Blog
2022.06.03

[Report]7th Academic Frontier Lecture Series 2022

If human compassion is limited in scope, is a human society that is compassionate toward beings both within and beyond the boundaries of compassion realizable? If, moreover, this unsolvable aporia lies at the core of environmental ethics, how can the various discourses on this subject be relevant to the actual practices of environmental protection? Examining the ideas of Chinese thinkers such as Zhu Xi and Kang Youwei, Professor Yuki Tanaka (Institute for Advanced Studies on Asia) raised these questions at the seventh lecture in this year’s Academic Frontier Series, “The World of Coexistence with Beings of Different Genera: Environmental Ethics from the Perspective of Chinese Thought,” on May 30, 2022.

The intention behind approaching the topic “from the perspective of Chinese thought” was to challenge the problematic idea that anthropocentrism, as the ultimate cause of the environmental crisis, is something unique to the Western culture, and that we can look for examples that go beyond it in non-Western cultures, such as in China. In fact, as pointed out in the lecture, premodern China, too, had some unquestionably anthropocentric tendencies. How to combat human selfishness and achieve coexistence with the nonhuman is, therefore, a universal question that should be posed, and indeed has been posed, not only in specifically Western contexts, but also from within the tradition of Chinese thought.
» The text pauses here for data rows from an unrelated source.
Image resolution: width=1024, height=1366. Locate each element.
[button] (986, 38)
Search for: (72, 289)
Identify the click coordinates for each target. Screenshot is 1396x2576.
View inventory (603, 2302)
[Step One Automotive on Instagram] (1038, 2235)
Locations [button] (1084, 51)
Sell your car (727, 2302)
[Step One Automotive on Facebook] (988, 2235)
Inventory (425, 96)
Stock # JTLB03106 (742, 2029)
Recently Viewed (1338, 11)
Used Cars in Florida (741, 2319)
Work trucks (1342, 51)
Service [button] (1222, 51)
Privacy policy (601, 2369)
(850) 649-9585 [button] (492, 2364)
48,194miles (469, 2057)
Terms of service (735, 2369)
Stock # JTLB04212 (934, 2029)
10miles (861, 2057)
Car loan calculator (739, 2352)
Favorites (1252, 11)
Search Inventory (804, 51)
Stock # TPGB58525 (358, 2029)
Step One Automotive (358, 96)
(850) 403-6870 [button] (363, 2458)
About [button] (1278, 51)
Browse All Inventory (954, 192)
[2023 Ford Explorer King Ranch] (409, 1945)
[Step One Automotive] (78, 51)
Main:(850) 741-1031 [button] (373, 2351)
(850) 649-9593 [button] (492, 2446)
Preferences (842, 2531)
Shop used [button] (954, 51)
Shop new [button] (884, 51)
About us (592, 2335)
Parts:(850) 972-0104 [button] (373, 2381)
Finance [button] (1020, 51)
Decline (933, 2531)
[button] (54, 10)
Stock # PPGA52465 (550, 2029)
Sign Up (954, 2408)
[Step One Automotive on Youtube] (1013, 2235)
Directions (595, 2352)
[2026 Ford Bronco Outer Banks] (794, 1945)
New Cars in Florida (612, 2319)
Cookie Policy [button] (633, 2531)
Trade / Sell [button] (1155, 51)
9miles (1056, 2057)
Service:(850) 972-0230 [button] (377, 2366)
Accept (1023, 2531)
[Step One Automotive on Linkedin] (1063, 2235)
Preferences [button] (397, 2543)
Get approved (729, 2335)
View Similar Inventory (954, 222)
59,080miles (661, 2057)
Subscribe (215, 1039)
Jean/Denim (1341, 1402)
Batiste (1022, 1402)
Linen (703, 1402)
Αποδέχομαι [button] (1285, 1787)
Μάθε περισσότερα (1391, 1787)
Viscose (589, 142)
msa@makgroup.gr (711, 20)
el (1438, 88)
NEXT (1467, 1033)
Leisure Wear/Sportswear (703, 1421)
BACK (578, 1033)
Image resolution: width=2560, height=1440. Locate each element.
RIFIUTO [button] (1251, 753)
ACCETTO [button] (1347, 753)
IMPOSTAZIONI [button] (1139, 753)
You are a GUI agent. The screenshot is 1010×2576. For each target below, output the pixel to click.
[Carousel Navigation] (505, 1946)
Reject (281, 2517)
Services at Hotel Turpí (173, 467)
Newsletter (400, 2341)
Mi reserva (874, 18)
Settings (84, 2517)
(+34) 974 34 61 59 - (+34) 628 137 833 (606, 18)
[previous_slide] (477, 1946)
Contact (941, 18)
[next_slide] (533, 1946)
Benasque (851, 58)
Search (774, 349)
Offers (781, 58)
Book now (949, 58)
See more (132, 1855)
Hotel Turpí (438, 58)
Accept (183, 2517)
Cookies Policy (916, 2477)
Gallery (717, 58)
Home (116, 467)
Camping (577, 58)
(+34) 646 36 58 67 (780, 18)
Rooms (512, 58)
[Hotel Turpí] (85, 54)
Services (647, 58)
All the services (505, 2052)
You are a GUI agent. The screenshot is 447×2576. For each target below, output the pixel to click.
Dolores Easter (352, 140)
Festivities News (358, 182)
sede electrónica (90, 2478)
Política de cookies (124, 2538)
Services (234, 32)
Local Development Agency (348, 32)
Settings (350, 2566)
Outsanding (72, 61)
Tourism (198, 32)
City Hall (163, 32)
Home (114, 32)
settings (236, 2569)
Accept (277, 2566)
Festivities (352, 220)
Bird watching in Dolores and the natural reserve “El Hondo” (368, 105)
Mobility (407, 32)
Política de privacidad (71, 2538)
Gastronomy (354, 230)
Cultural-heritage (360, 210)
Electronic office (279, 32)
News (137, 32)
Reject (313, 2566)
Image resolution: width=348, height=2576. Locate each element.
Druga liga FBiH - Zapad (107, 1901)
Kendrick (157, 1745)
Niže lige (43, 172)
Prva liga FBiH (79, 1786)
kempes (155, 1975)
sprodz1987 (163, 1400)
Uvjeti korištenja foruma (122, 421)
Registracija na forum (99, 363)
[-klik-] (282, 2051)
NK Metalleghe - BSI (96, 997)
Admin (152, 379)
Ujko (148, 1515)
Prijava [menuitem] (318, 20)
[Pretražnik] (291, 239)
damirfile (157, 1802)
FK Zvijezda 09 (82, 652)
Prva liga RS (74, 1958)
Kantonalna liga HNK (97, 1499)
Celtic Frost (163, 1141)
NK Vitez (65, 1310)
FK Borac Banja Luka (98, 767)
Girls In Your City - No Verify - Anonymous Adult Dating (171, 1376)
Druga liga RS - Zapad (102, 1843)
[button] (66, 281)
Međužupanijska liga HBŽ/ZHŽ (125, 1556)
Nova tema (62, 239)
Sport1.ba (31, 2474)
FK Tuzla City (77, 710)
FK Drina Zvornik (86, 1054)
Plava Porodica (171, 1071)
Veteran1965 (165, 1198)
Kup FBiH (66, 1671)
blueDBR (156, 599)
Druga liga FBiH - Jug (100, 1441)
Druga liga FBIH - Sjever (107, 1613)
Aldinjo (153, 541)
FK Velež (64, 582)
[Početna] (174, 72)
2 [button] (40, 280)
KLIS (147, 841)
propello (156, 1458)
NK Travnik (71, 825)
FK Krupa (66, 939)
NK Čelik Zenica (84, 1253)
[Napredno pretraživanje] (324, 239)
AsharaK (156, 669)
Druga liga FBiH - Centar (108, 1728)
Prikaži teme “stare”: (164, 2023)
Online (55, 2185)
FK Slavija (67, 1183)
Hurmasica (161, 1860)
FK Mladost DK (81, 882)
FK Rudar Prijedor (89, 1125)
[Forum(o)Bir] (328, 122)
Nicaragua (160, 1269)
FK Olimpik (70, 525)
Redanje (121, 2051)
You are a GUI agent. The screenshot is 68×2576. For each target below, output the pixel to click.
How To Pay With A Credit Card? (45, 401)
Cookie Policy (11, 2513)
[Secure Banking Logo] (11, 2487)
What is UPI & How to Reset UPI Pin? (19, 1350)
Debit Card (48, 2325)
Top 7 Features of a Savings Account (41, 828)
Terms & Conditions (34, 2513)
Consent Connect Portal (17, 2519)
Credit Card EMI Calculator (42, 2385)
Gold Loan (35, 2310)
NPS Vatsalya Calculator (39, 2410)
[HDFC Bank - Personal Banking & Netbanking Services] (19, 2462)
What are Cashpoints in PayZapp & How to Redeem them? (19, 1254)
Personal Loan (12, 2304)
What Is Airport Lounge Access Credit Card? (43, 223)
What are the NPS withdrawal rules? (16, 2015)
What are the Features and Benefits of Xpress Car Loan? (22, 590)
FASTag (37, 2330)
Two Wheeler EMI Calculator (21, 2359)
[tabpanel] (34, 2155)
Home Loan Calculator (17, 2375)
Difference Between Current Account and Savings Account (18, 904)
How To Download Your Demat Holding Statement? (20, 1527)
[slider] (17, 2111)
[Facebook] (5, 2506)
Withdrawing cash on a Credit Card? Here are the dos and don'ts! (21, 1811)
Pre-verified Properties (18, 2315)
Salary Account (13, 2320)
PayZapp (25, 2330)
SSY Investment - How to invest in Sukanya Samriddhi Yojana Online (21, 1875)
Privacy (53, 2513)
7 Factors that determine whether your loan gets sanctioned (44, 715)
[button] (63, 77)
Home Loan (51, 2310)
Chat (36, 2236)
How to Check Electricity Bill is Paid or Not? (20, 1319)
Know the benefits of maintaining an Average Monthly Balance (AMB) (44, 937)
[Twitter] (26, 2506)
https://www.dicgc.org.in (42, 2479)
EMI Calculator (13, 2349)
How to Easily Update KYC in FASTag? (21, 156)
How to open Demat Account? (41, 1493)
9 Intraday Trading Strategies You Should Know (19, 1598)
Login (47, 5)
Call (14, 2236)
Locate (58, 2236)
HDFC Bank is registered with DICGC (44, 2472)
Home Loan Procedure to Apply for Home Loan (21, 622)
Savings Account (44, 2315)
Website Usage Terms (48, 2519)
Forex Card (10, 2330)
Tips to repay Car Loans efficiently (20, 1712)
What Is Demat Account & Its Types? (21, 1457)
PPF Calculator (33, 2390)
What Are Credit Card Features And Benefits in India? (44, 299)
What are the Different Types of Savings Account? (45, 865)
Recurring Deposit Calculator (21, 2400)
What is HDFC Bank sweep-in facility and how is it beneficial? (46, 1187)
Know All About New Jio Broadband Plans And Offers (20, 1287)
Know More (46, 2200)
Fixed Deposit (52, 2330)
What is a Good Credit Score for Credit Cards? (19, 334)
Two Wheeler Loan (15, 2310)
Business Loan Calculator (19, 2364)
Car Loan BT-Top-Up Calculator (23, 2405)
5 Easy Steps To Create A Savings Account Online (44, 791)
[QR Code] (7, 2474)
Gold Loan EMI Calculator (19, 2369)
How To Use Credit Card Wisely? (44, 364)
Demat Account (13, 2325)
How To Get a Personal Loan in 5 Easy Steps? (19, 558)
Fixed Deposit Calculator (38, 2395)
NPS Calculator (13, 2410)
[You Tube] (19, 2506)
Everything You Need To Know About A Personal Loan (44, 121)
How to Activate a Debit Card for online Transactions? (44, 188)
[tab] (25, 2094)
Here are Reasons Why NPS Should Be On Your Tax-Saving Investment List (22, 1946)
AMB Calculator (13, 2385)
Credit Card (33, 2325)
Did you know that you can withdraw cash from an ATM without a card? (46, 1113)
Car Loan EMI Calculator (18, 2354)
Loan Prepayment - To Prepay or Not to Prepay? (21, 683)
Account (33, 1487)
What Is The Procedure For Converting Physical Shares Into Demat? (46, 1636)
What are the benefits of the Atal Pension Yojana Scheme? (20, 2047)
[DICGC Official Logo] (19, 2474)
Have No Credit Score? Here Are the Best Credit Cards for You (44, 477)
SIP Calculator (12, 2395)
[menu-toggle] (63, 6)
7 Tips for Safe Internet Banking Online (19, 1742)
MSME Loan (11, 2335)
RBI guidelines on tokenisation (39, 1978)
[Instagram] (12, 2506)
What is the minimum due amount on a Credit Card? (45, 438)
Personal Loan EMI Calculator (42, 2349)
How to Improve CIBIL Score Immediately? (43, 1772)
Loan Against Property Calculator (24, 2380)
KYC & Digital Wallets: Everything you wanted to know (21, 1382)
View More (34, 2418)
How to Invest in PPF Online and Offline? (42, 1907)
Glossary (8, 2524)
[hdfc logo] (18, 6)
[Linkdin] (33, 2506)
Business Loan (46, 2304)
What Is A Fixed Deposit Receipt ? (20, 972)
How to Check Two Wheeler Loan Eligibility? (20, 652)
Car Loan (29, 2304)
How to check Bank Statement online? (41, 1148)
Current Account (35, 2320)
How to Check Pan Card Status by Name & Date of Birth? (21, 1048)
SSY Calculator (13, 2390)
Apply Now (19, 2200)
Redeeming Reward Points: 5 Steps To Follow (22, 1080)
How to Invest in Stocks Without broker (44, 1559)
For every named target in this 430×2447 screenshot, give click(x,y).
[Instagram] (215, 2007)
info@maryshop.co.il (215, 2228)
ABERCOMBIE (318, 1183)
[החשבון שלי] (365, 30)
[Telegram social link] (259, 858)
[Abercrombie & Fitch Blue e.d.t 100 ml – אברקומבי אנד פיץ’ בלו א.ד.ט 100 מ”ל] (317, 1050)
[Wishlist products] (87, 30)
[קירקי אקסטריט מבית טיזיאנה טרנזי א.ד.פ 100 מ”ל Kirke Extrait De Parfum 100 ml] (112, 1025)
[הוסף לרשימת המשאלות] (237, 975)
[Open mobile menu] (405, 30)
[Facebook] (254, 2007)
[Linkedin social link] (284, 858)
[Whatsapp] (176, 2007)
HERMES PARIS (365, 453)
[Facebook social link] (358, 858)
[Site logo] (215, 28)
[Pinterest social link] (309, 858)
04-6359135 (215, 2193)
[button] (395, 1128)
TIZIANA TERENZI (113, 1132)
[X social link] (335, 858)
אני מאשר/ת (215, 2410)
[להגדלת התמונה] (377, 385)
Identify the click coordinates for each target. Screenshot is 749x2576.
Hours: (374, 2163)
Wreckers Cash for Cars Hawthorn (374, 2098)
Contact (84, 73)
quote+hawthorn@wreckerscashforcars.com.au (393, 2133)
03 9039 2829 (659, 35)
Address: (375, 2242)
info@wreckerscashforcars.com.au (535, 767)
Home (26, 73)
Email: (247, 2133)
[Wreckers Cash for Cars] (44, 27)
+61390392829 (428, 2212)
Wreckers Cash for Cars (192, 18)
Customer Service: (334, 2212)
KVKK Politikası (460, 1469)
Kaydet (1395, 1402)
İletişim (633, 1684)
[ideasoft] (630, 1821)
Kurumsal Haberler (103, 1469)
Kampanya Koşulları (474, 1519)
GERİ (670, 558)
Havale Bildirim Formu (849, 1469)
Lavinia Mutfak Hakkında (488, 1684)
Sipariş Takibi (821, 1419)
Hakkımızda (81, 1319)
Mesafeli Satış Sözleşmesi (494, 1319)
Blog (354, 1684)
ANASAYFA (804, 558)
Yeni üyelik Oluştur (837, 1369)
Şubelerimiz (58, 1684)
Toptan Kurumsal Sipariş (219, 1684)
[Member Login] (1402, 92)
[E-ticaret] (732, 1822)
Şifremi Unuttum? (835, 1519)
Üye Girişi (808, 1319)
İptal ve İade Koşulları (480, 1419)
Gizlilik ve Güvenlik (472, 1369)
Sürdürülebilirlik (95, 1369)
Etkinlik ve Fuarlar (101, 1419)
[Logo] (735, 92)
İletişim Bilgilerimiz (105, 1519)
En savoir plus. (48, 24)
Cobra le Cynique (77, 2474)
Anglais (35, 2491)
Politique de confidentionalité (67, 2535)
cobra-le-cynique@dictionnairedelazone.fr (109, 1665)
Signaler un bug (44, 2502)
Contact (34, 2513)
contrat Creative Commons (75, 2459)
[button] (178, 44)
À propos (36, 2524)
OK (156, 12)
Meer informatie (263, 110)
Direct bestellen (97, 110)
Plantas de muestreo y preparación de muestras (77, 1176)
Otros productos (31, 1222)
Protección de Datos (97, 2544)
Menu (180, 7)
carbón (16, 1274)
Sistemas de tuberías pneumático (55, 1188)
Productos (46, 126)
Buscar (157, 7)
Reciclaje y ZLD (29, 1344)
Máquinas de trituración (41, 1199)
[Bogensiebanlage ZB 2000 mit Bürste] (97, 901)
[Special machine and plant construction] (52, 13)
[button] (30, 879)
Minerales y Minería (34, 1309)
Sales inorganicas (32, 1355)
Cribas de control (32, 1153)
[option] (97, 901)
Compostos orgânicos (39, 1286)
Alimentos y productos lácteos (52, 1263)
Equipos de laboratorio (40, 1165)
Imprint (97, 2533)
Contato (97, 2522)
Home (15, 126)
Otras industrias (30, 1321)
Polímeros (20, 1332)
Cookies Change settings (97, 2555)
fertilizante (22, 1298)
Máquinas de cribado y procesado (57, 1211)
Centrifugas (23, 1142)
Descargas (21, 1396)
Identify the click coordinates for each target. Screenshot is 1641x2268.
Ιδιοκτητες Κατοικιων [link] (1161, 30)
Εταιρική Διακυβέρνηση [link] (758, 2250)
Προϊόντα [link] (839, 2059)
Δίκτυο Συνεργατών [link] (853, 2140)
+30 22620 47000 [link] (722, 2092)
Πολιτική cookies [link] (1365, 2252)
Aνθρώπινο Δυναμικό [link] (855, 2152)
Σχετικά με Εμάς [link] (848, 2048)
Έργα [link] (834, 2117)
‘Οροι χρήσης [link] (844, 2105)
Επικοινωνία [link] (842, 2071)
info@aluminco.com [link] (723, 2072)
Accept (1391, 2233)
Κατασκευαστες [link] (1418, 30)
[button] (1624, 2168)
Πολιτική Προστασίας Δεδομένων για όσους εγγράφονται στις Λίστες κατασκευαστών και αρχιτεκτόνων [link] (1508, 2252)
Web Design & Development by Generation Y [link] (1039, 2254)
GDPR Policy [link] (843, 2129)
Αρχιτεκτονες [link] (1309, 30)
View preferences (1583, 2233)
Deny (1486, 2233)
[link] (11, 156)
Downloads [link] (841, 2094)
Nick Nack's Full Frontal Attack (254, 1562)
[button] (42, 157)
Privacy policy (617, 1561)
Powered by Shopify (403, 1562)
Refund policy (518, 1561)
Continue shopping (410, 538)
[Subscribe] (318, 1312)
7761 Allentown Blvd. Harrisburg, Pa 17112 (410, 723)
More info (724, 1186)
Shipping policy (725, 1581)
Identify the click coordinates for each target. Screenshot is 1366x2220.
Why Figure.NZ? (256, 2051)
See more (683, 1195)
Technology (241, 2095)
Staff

Are theories of ethics really helpful for making people ethical? Before attempting to answer this grave question Professor Tanaka raised at the end of the lecture, it might be important to ask whether this is the right question to pose. In the first place, humans do not necessarily feel encouraged to live an ethical life simply by learning about a certain ethical doctrine. The better question to pose, then, might be this: In what kind of situation do we feel the need to have a theory of ethics rather than just doing what seems to be right in each particular context? In what kind of occasion, for example, do we refer to anthropocentrism as a concept and word, and how does this word function? Examining the interplay of practice and theory, explicitly verbalized or not, could itself be part of the meta-ethical inquiry into the society of “coexistence,” which obviously cannot be achieved fully by a single, elegant ethical theory.